Un piano industriale per Asm Giovedi anticipo di dibattito

PAVIA.Anche se si entrerà nel vivo della discussione solo a gennaio, il caso-Asm avrà un 'antipasto" già nella serata di giovedi, in occasione del consiglio comunale. L'ordine del giorno, infatti, prevede la «discussione in merito alla definizione delle linee di indirizzo per il piano industriale di Asm». Anche se è ancora presto per avere una visione d'insieme dell'argomento. «E' stata appena costituita, a livello provinciale, una società per la gestione delle reti idriche - spiega il presidente di Asm, Andrea Albergati - e siamo in attesa che vengano rinnovate le tariffe.
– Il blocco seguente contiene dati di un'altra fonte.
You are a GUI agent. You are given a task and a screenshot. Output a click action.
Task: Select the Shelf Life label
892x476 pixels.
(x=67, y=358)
Solo dopo avremo un quadro più completo». Che Asm abbia bisogno di un piano industriale, comunque, è un dato di fatto pacifico e ammesso dallo stesso amministratore delegato, Nicola Adavastro, nel corso di una recente seduta di commissione consigliare.
Ma giovedi sera si parlerà di Asm anche in relazione ad altri due punti inseriti all'ordine del giorno. In discussione, infatti, sarà il contratto di servizio per la gestione delle aree di sosta regolamentate a pagamento senza custodia entro il piano urbano del traffico. Inoltre dovranno essere approvate dal consiglio le modifiche statutarie recentemente apportate. Il consiglio di amministrazione di Asm, in attuazione del decreto Lanzillotta, è stato portato da sette a cinque componenti.
Il dibattito sull'ex municipalizzata entrerà nel vivo solo con la ripresa dei lavori del consiglio comunale dopo la sosta per le festività di fine anno. E si tratterà di una discussione accesa, considerando la premessa costituita dalla perdita di esercizio di oltre 2 milioni e le roventi polemiche che hanno caratterizzato le scorse settimane.